27/01/2018

L'illusion d'embrasser / La ilusión de besar

-C'est un poème du XVIIIº ou XIXº siècle? me demande el señor M.

-Non, de la première moitié du XXª, pourquoi?

-C'est la forme...qui me semble d'un autre temps.
 
Ah, bon, peut-être, mais l'érotisme n'a pas d'âge.
 
-¿Es un poema del siglo XVII o XIX,? me pregunta el señor M.
- No, es de la primera mitad del siglo XX, ¿por qué?
-Es la forma... que me parece anticuada.
-Ha, bueno, tal vez, pero el erotismo no tiene edad.

 

La caresse perdue            Alfonsina Storni
 (le prochain billet sera consacré à cette incontournable poétesse Argentine)
 
S’échappe de mes doigts la caresse sans cause,
s’échappe… Dans le vent, en passant,
la caresse qui erre sans destin ni objet,
la caresse perdue- qui la recueillera?
 
J’ai pu aimer cette nuit avec une infinie pitié,
j’aurais pu aimer le premier arrivant.
Personne n’arrive. Le sentiers fleuris sont solitaires.
La caresse perdue, errera...errera…
 
Si on te baise les yeux cette nuit, voyageur,
si un doux soupir fait frémir les branches,
si t’opprime les doigts une petite main
qui te prend et te laisse, et t’obtient et s’en va.
 
Si tu ne vois pas cette main, ni cette bouche qui embrasse,
si c’est l’air qui tisse l’illusion d’embrasser,
oh, voyageur, toi aux yeux ouverts comme le ciel,
fondue dans le vent, me reconnaîtras-tu?
 
(Trad: Colette)
 
Temple de l'amour - 1916 - Auguste Rodin
 

La caricia perdida de Alfonsina Storni

 

Se me va de los dedos la caricia sin causa,
se me va de los dedos… En el viento, al pasar,
la caricia que vaga sin destino ni objeto,
la caricia perdida ¿quién la recogerá? 

 
Pude amar esta noche con piedad infinita,
pude amar al primero que acertara a llegar.
Nadie llega.
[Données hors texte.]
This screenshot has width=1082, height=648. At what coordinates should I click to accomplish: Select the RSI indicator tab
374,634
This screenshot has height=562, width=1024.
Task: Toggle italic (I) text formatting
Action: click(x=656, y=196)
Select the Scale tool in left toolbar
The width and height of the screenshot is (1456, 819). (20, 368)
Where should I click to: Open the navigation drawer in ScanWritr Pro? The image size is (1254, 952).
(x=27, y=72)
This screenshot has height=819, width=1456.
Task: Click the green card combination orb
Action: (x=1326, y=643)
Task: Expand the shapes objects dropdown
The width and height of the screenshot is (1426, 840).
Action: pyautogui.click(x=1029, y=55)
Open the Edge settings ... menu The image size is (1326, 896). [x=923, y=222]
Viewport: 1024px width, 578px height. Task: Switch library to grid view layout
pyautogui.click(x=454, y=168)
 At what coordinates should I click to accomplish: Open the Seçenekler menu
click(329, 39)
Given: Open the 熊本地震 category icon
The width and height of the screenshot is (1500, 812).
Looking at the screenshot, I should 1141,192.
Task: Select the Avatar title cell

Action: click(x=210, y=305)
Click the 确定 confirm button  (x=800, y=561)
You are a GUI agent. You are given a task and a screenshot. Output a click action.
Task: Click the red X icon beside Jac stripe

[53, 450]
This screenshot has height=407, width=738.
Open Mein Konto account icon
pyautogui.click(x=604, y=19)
Están solos los floridos senderos.
La caricia perdida, rodará… rodará… 

 
Si en los ojos te besan esta noche, viajero,
si estremece las ramas un dulce suspirar,
si te oprime los dedos una mano pequeña
que te toma y te deja, que te logra y se va. 

 
Si no ves esa mano, ni esa boca que besa,
si es el aire quien teje la ilusión de besar,
oh, viajero, que tienes como el cielo los ojos,
en el viento fundida, ¿me reconocerás?